DS · 21 November 2014

John Harshman said:
DS said: The paper cites several sources of error that can compromise phylogenetic analysis; sparsely populated data matrices, gene paralogy, sequence misalignment, deviations from the assumptions of applied evolutionary models. I assume that the first problem cited has to do with the number of species sampled. They used 144 taxa and they used fossils to calibrate divergence times.
Not exactly. They mean a data matrix in which lots of genes are missing for lots of species. This is the sort of thing that often happens when you pull data off GenBank that wasn't gathered with your taxon sample in mind. It can also happen when you're sampling genomes with incomplete coverage, or when genes have been deleted from some lineages, and so on.
Thanks for the clarification.

DS · 21 November 2014

The paper states that of the 103 newly sequenced genomes, 98% of the 1478 genes were found in all taxa, while only 79% were found in literature searches for in-group taxa and only 62% for out-group taxa. I don't know if that is considered a "sparsely populated data matrix" or not. It still seems like a lot of data, but I guess that the reliability of the topology would depend on how much data there was for problematic branch points.

And of course the issue of number of taxa still remains. If you only use one species to represent a large group, you might still be missing some important within-group variation. Still, it's hard to complain that they need more data, when the data set probably contains over 300 million nucleotides.
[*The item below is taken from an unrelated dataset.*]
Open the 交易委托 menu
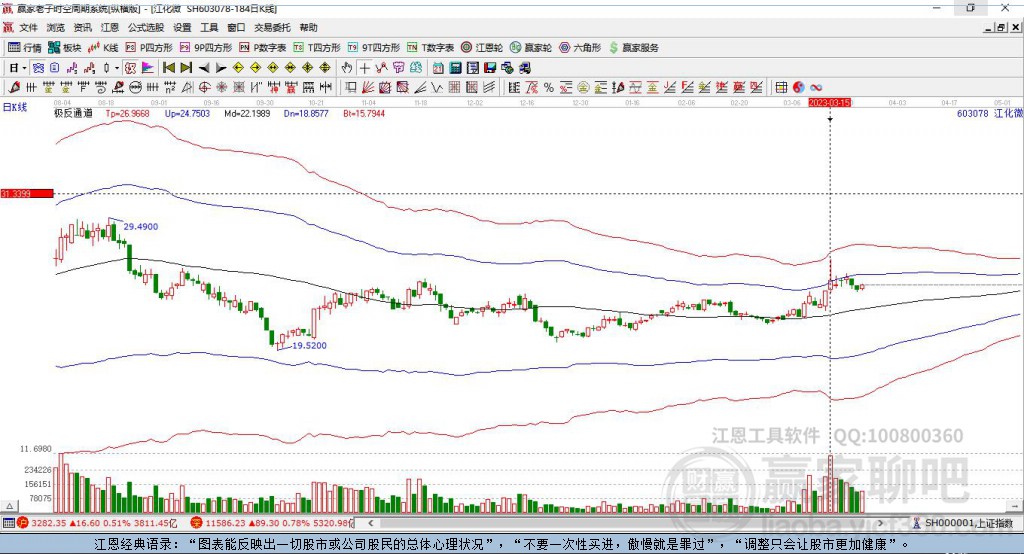This screenshot has width=1024, height=554. coord(272,28)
John Harshman · 21 November 2014

98% complete is not a sparse matrix; which is good because they're saying that sparse matrices are sources of error. In other words, they're trying to point out problems they have avoided.

DS · 21 November 2014

John Harshman said: 98% complete is not a sparse matrix; which is good because they're saying that sparse matrices are sources of error. In other words, they're trying to point out problems they have avoided.
They do state, rather cryptically: "We addressed these obstacles by removing confounding factors in our analysis."
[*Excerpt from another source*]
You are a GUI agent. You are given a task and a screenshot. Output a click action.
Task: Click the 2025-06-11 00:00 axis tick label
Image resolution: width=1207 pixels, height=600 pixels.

someotherguy86 · 22 November 2014

DS said:
John Harshman said: 98% complete is not a sparse matrix; which is good because they're saying that sparse matrices are sources of error. In other words, they're trying to point out problems they have avoided.
They do state, rather cryptically: "We addressed these obstacles by removing confounding factors in our analysis."
There is a lot more detail on the methods in the supplemental information section, if you're interested.

Joe Felsenstein · 22 November 2014

Henry J said: My guess, when trying to figure out which one of three species branched diverged first: Parts of the DNA that change a lot since the common ancestor of all three will not be useful at all, i.e., noise in the data. Parts that are essentially the same in all three won't be overly useful, either. In this case, one of the two closer relatives might have changed in some way while the other two have identical DNA in that area. What's needed is sections of DNA that have changed by a few percent in each of the three, and as many of these as can be identified. ...
In my book on phylogenies I have a rough calculation of how far diverged two sequences need to be to minimize the coefficient of variation of the estimate of their divergence time. (The coefficient of variation is the ratio of the standard deviation to the mean). It turned out to be 46%, which is considerably greater than a few percent. The reason for this is that when there is only a few percent divergence, too many sites are not providing much information because they haven't had a chance to change. This is for the simplest symmetrical model of DNA change, the Jukes-Cantor model. For more realistic models the number would probably be a bit lower. This can be found on pages 214-216 of my 2004 book. There is an active literature on "phylogenetic informativeness". As far as I can see it mostly asks the wrong question, so it may have to be redone, and if so the calculation I have mentioned may turn out to be a good guide.